A friend of mine grew up in Charlottesville. His family is one of deep faith and witness, so much so that he and his father went to the protest a few weeks ago. Paul reflected on his experience and I share his story with permission. I also share his story with a great pit in my stomach because it speaks to that which is deep in my sinews, that stumbling block that I, too, create again and again in my path to discipleship. Hear his words: “On Saturday, my father and I were with the clergy you’ve seen in pictures in my hometown. We sang about freedom, love, light, and faith in the face of assault rifles, threats, hatred, and racism. The group of clergy there expected to be hurt. I, personally, was unprepared to be on the line with our clergy, so we stood behind them. I was not ready to widow my wife if I were to be killed. I was not ready to miss the 3rd graders walking into my classroom next week. I was not ready to hold the discipline and be a reliable ally on that line.” Paul goes on to write of what a privilege this is – a privilege as a white, middle class, heterosexual Protestant man – as someone who has the ability to leave the protest and therefore, leave the threat of violence behind him – as someone who can walk away, who can always walk away. At the end of his post, Paul charges all those with this profound, inherited privilege to step outside of their fear, away from the stumbling blocks: “We must choose to face retribution, criticism, and whatever keeps us from standing up or speaking out. We must choose every day.”2
There are so many choices we make every day. What to wear, what to eat, what to do. The majority of these choices are laced with privilege, with the simple fact that our choices come as legion, as a buffet, as a cornucopia – choose your analogy. We have an abundance of options within our choices. I wonder what it would look like if we stopped this nonsense about only choosing joy, choosing the positive, choosing the easy way. Stopped shaking our finger at Jesus and saying, “No – not now. Not this. Not here” and instead said, “Yes, I will walk with you to Jerusalem, to that place that will force me to deal with all those things I’ve let fester inside, that I’ve avoided with such practiced grace.”
Every week, we come here and we confess to God all the things we’ve done and all the things we’ve left undone. I pray that today – let’s just try one day – we contend with the things we’ve left undone. Maybe you need to reconnect with a friend. Maybe you need to apologize for things you’ve said. Maybe you need to hug someone you’ve hurt. Maybe you need to stand up and speak out in a time when so many are made to sit down and remain silent.
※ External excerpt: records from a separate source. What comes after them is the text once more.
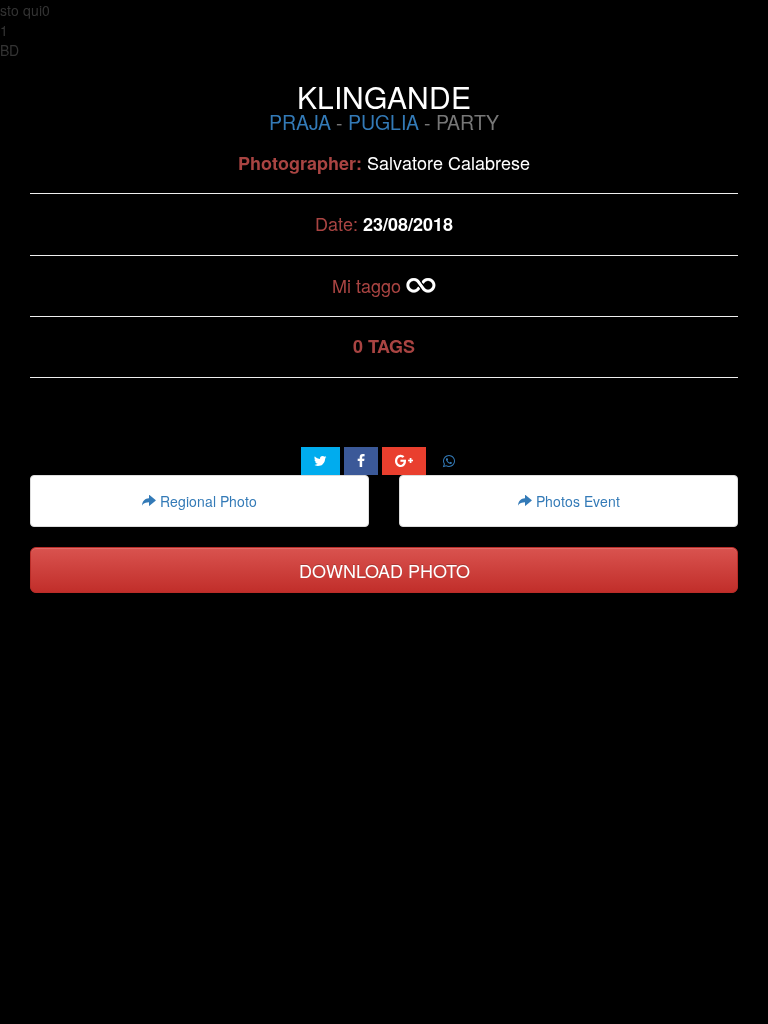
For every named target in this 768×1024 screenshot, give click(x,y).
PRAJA (300, 122)
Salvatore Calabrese (448, 162)
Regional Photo (206, 501)
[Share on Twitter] (320, 461)
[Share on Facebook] (361, 461)
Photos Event (576, 501)
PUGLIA (383, 122)
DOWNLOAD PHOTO (384, 570)
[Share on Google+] (404, 461)
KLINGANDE (384, 96)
Maybe the choice is that you – maybe we – need to listen to all that Jesus said in our passage this morning. Maybe we, like Peter, blocked out the fullness of what Jesus said – that he will suffer, die, and then rise again. Rise. Jesus comes to us as the Messiah who endures the pain of the cross and yet – and yet – still rises to life. Such light does not come without darkness. Such morning does not come without the weeping of the nights before. Such glory does not come without pain. Jesus chooses it all. Chooses it for you and me.
So, let’s choose it all, too. The things we pretend don’t exist. The things we’ve buried deep in our sinews. The things we have left undone. Let us choose it all and in choosing, choose life in our Messiah who was crucified, buried, and rose again that we might have life and have it abundantly. Amen.
2. From a post by Paul Gwynn Garrity, August 2017.